-------- Given entries
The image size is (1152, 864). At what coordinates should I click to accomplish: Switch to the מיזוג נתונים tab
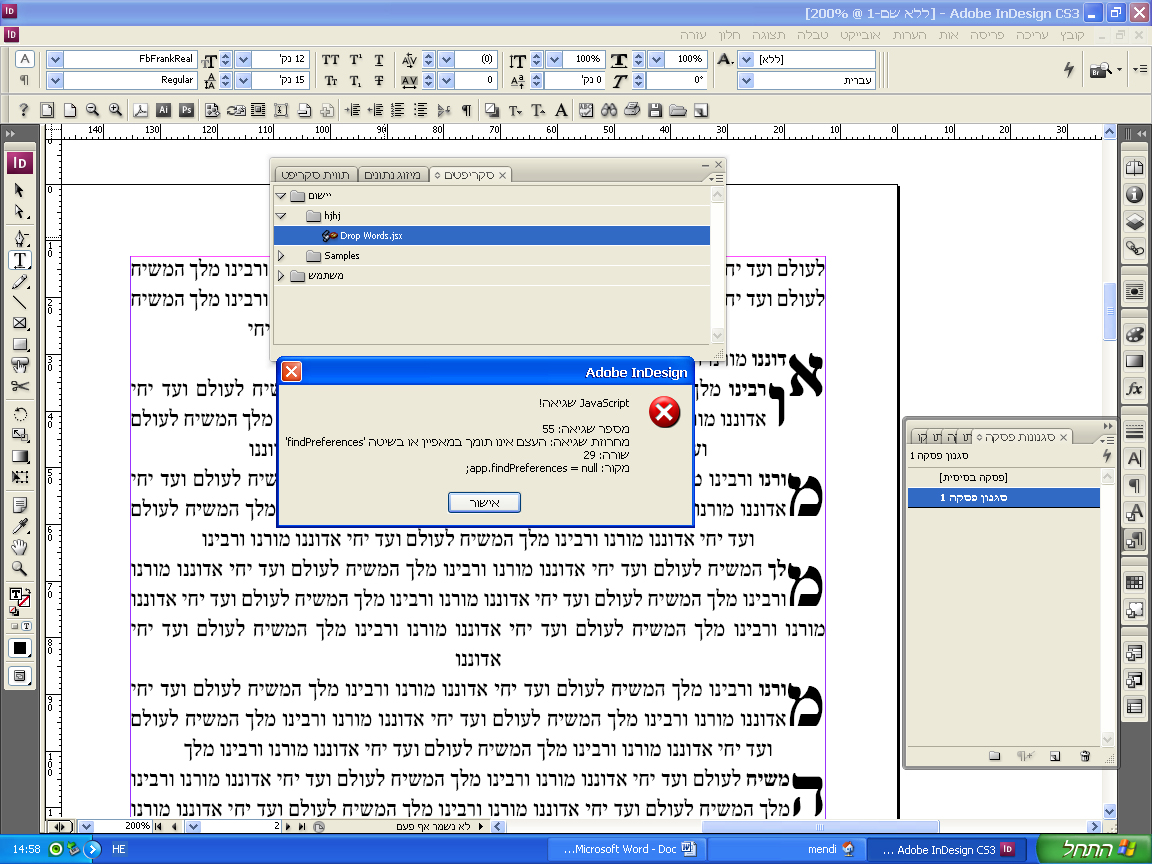pos(393,175)
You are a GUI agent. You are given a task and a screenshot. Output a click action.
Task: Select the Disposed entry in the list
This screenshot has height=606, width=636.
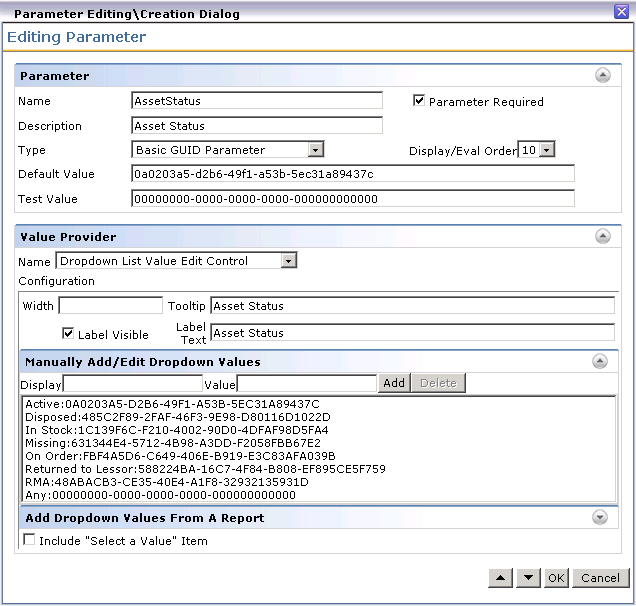pyautogui.click(x=177, y=416)
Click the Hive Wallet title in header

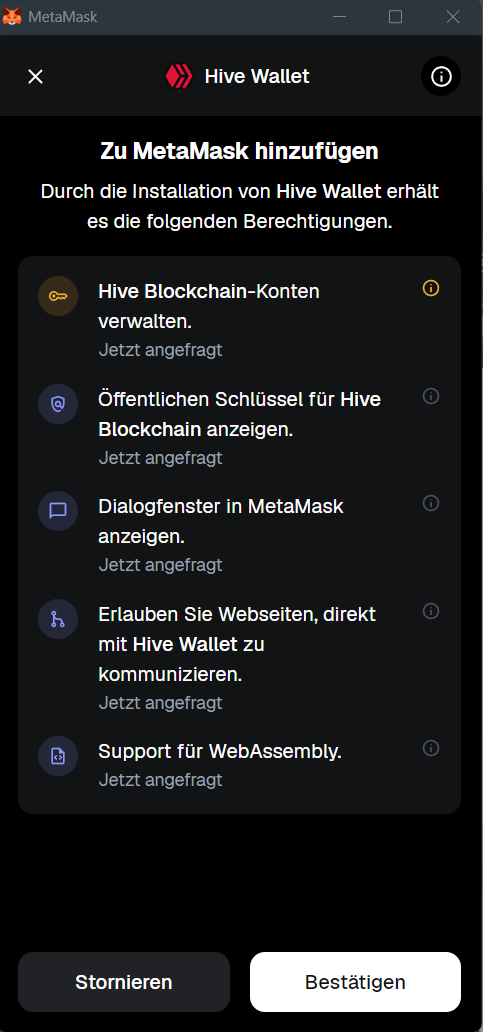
----------------
Exercise instructions -
Word for word, restate all of the entries above and leave each picture out.

Exercise solution -
The image size is (1152, 864). At what coordinates should I click to accomplish: Switch to the מיזוג נתונים tab
pos(393,175)
You are a GUI agent. You are given a task and a screenshot. Output a click action.
Task: Select the Disposed entry in the list
This screenshot has height=606, width=636.
pyautogui.click(x=177, y=416)
Click the Hive Wallet title in header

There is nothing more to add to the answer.